Constrangimento é talvez o sentimento que melhor defina a atmosfera popular ao se tratar do assunto política hoje no país.
Arrefecido o fervor das discussões que se viu nos últimos anos – semelhante aquelas tidas tradicionalmente sobre clássicos de futebol – resta constatar que as referências políticas em destaque, de um lado e outro da refrega, até há pouco transformados em ídolos, passam a ser vistos pela insípida lente da desilusão. De sobra, um certo mal estar se sobrepõe ao humor dos que brigaram em discussões políticas como se vissem doravante como atores de uma querela infantil.
A manobra legalista para disfarçar a tomada golpista do poder – também chamada de impeachment – conseguiu trazer um descaminho político ainda maior. O projeto de país que vem sendo adotado, por mais que não tenha sido aquele que fora votado nas urnas em 2014, joga contra a maioria da população – estando inclusa, obviamente, a parte que apoiou o processo contra Dilma.
Observa-se diante das últimas medidas tomadas pelo interino governo federal que há uma orientação clara para manter, mais ainda, os interesses dos plutocratas. Mas agora numa pior versão, não há mais em vigência o mínimo da intenção de progressismo que se apresentava nos governos de centro esquerda do PT. O que há agora é a gestão corporativa dos donos do dinheiro, para acumular mais dinheiro, na metodologia retrógrada e antidemocrática de sempre.
Ao nomearem para ministérios econômicos e sociais agentes de seus interesses, passa-se então a sequestrar direitos trabalhistas com o eufemismo de “flexibilização da carga horária”. Entrega-se, sem o menor pudor, patrimônios naturais a grandes monopólios nacionais e internacionais, como já previra há anos documentos furtados pelo site espião Wikileaks.
Sendo a crise inerente e oriunda do próprio sistema econômico, revela-se que o Brasil é mais uma vítima das manobras da oligarquia financeira internacional.

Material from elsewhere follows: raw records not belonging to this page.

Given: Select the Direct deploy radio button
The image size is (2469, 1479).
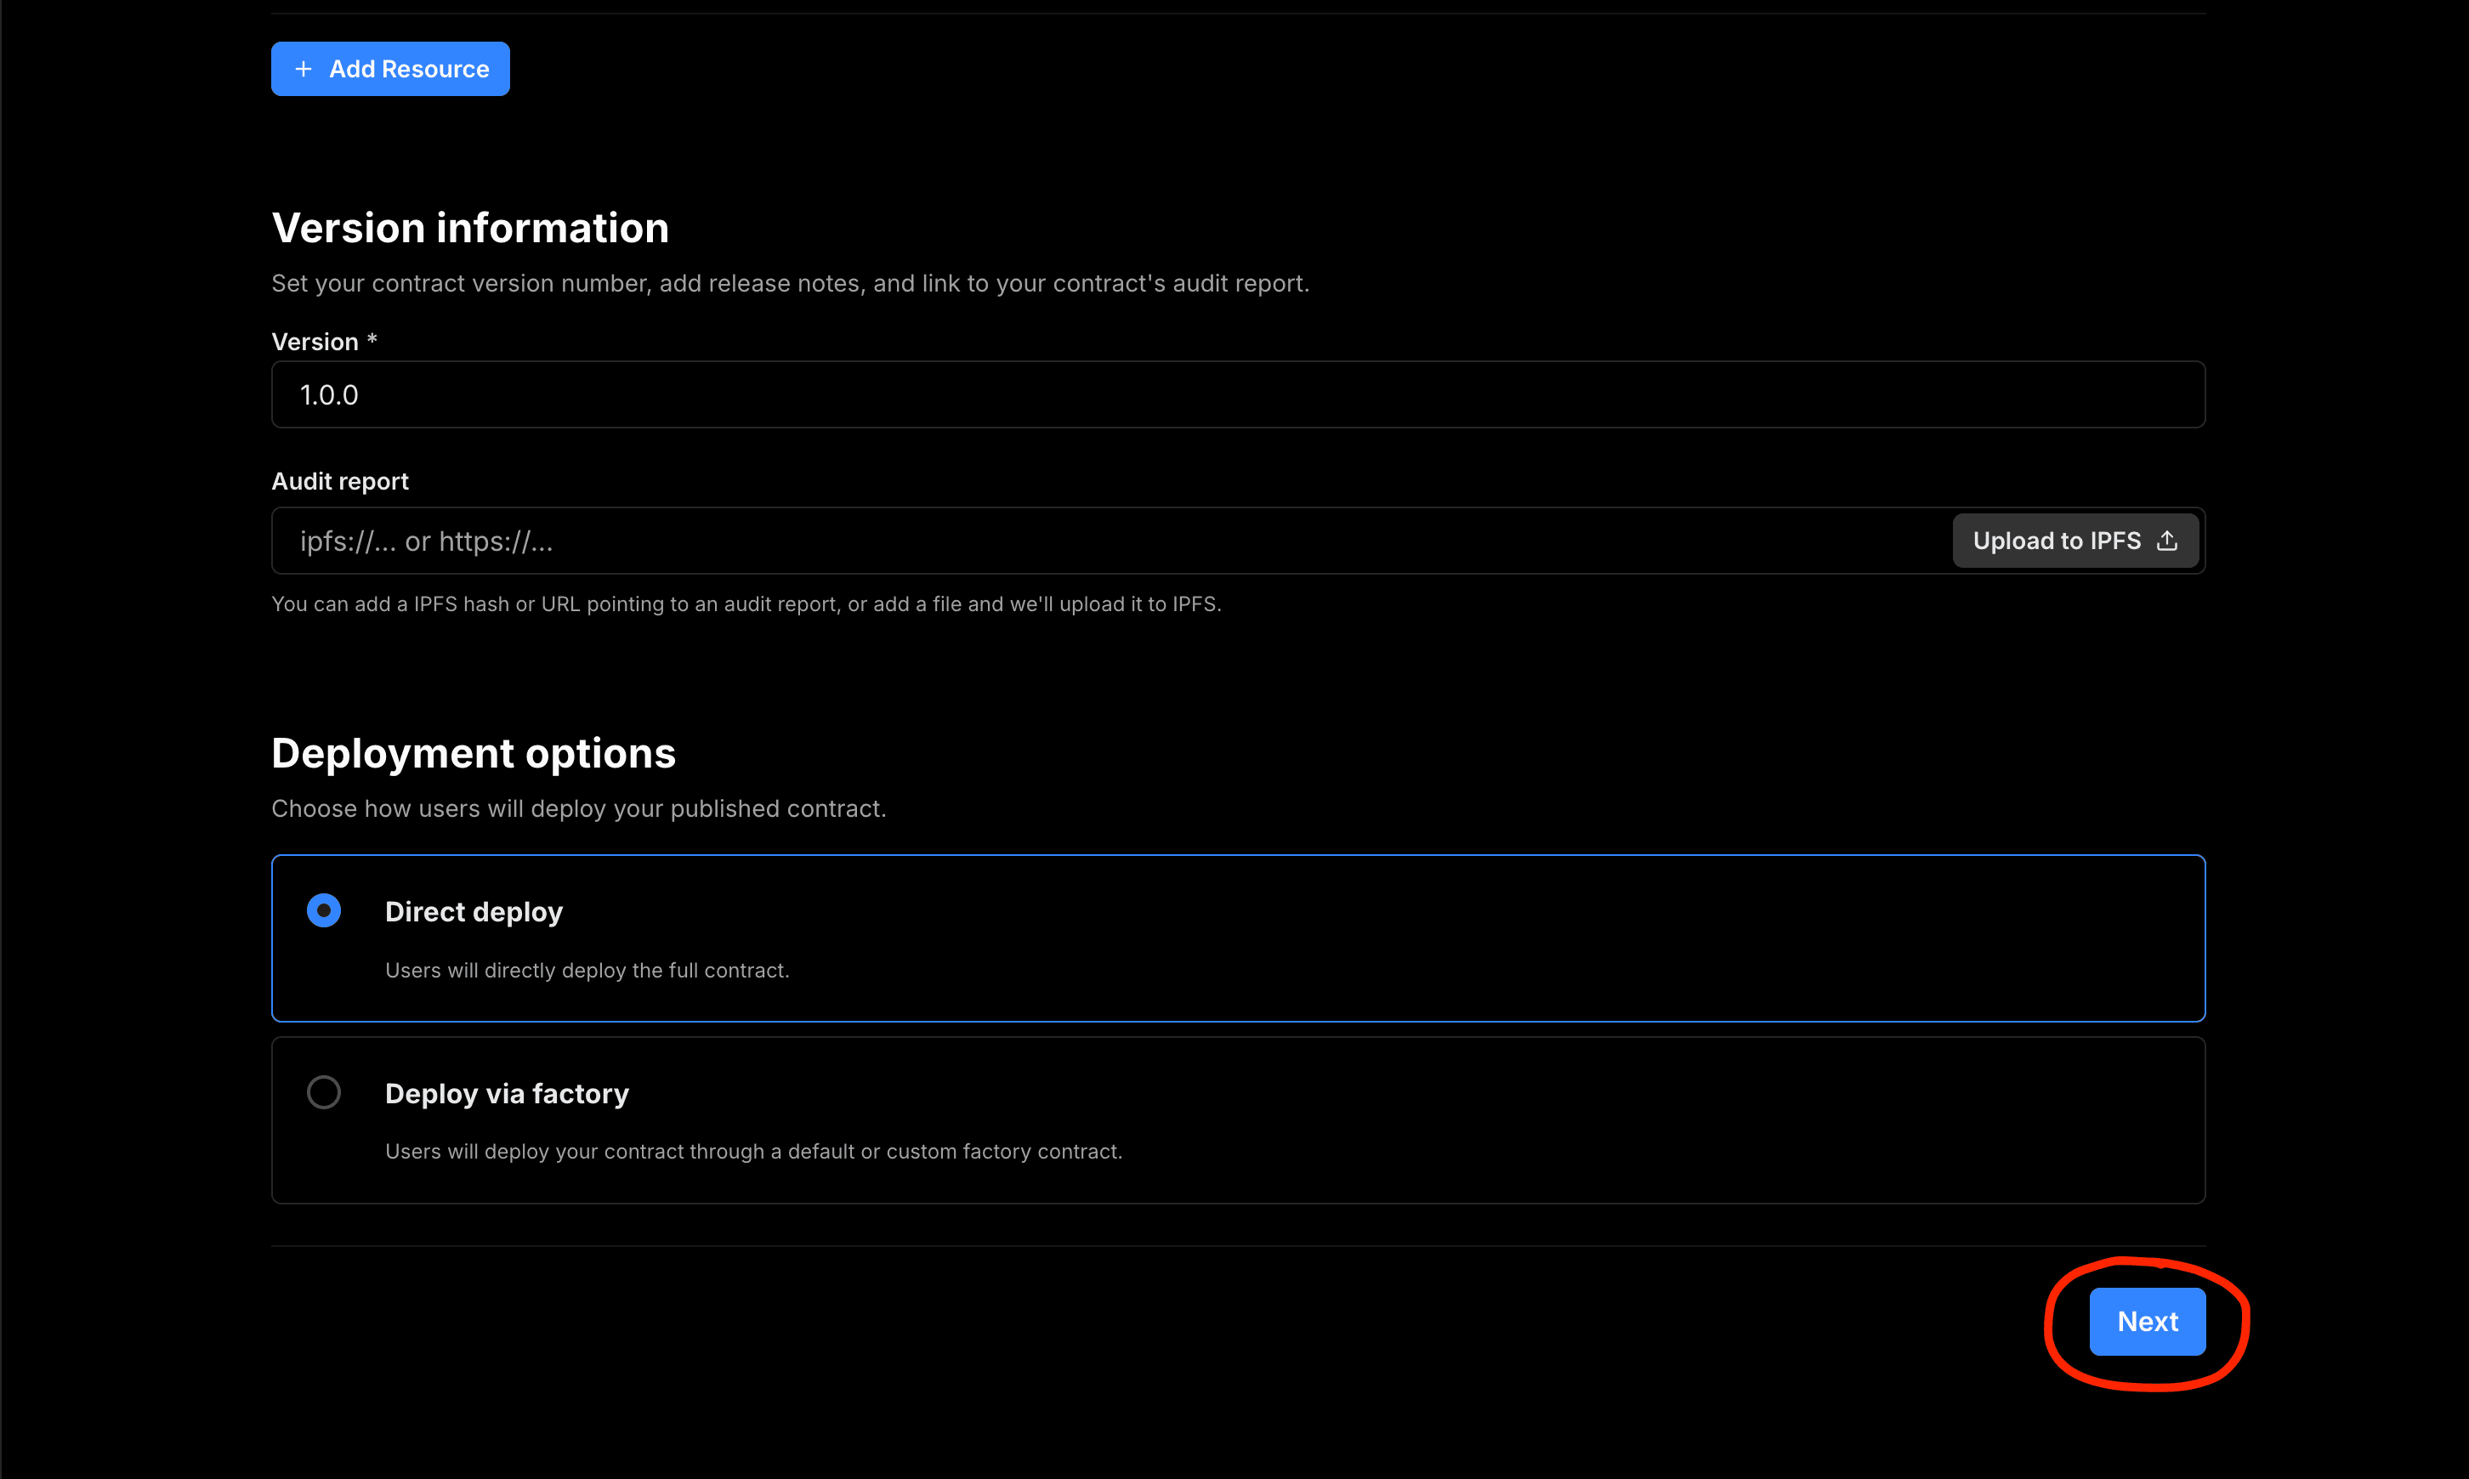Looking at the screenshot, I should coord(324,911).
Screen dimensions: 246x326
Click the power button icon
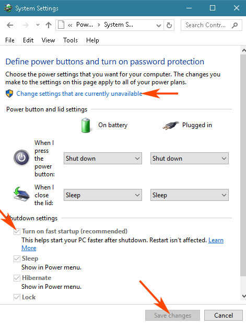21,158
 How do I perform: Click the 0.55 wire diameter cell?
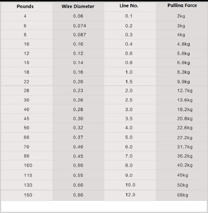78,175
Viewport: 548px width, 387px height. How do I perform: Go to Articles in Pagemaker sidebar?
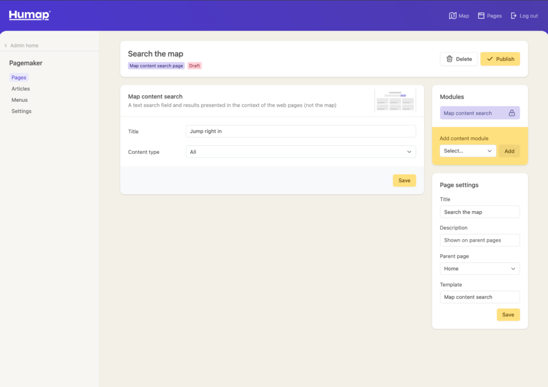click(21, 89)
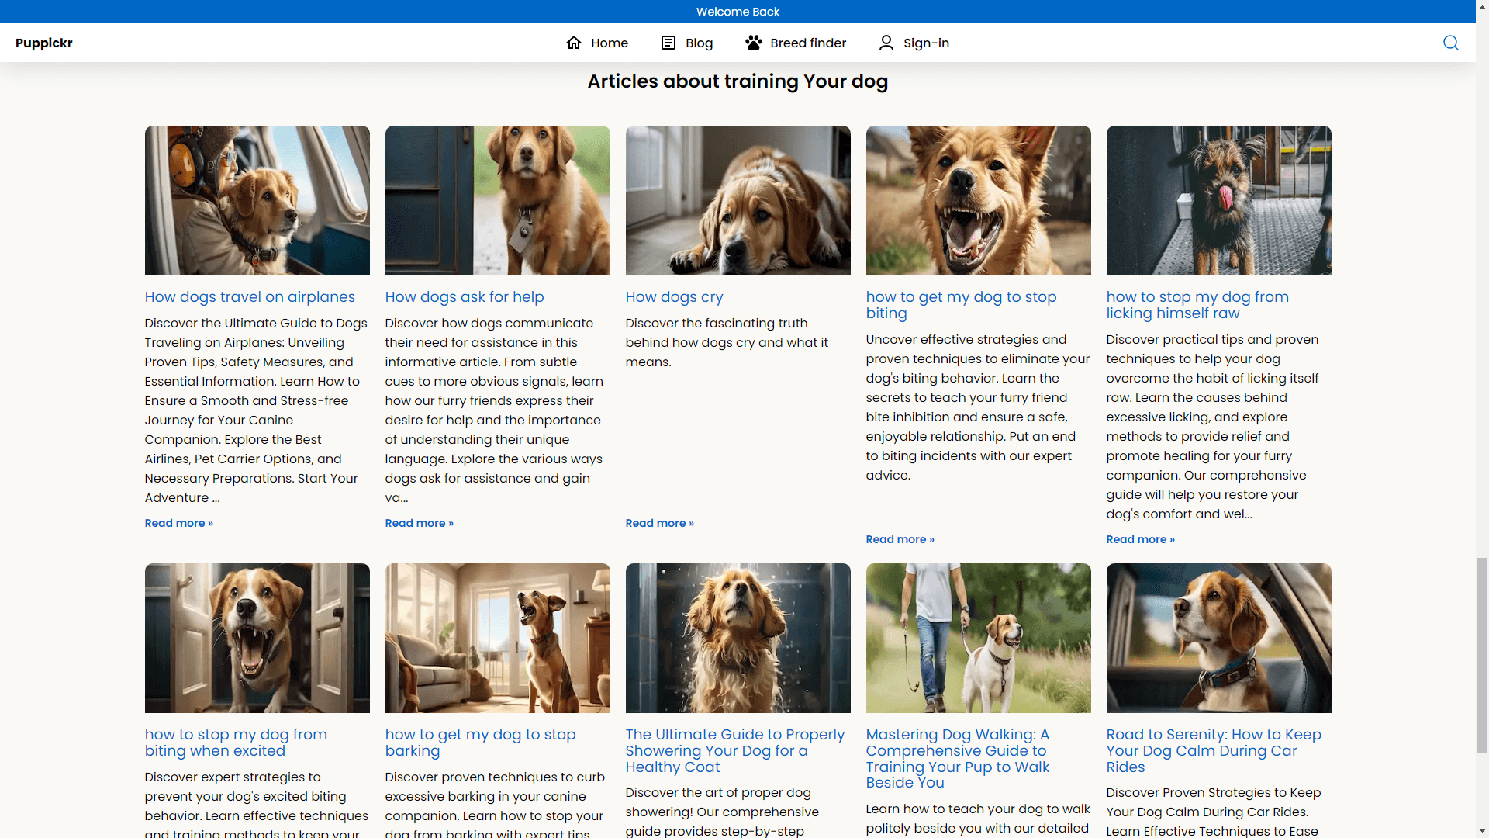Click the scrollbar down arrow
This screenshot has height=838, width=1489.
[1482, 831]
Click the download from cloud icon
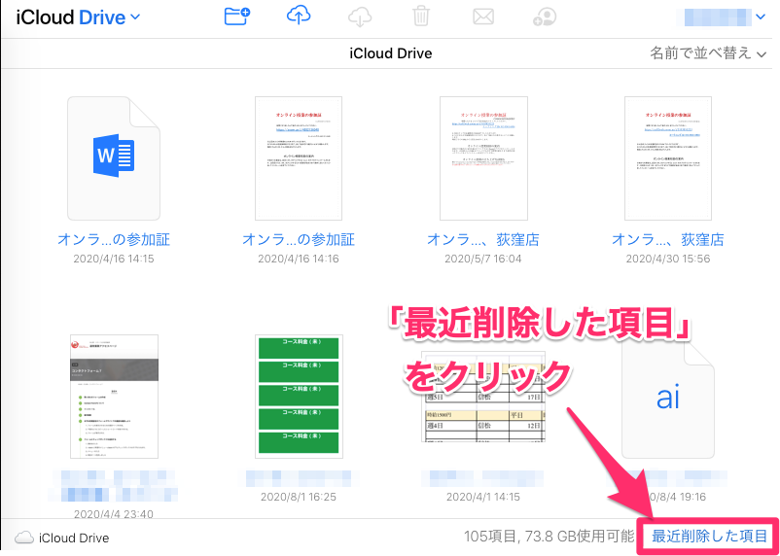This screenshot has height=556, width=780. (x=360, y=17)
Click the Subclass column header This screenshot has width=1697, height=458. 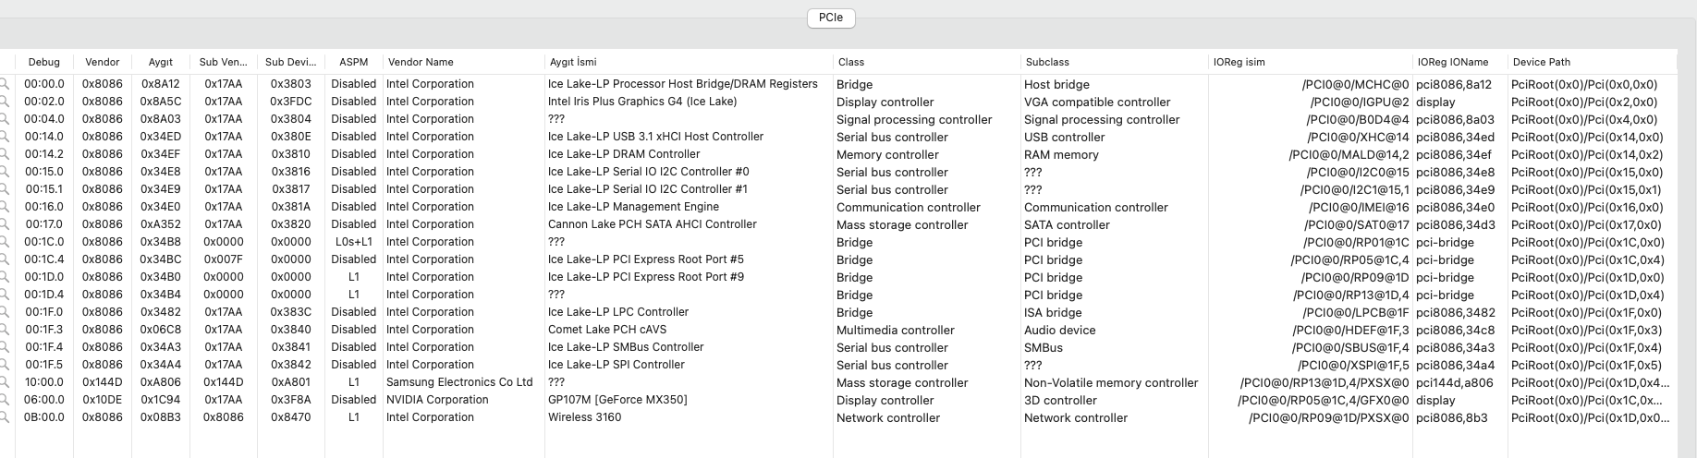[x=1047, y=62]
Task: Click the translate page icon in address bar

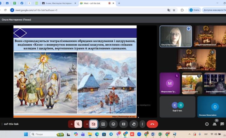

Isto é, fica mais fácil de interpretar a atual conjuntura geral do Brasil tendo em vista uma relação com a totalidade da conjuntura global, sendo ela expressa, latente ou camuflada.
Basta ver que essas tomadas de assalto dos direitos das minorias não acontece só aqui. Isso é reflexo direto do desespero da plutocracia de perder seus lucros absurdos nessa crise que já dura quase 10 anos. O peso disso vai obviamente para a classe que é explorada, da mesma maneira que é feita desde que o mundo é mundo.
E para concretizar tal abuso, os aparelhos de opressão popular vão melhorando conforme os anos. Isto é, podia-se ver, por exemplo na nossa ditadura, a precariedade com que muitos dos homens que serviam a repressão contavam em seus materiais de trabalho. Hoje, aqui e no mundo, as condições que facilitam a opressão sob tentativas populares é bem mais desenvolvida e requintada, os policiais se apresentam como verdadeiros guerreiros blindados. Mostra-se clara então mais uma vez a relação promíscua e simbiótica de Estado e os donos do capital.
Os governos do mundo de centro esquerda, como o do PT, não se mostram capazes de administrar o capital, confirmando a falácia deste modal baseado na posse elitizada dos meios de produção da riqueza. Com crises como essa, suspende-se o papo furado de democracia e progressismo, colocam-se na cadeira presidentes fantoches aos quais compete cumprir o figurino da manutenção e blindagem do poder.
Toda essa realidade perversa corrobora com a ideia de que nossa atual estrutura política nada tem de democrática. De ponta a ponta, o “demos” isto é, “o povo”, nada tem de real poder de decisão. E há de sempre insistir em denunciar este ponto paradoxal de ser expectador passivo da engrenagem da economia e da gestão política que daí decorre. A gestão que implica em, mesmo sendo absoluta maioria, de ser esmagado por aqueles que são os donos dessa perversa estrutura.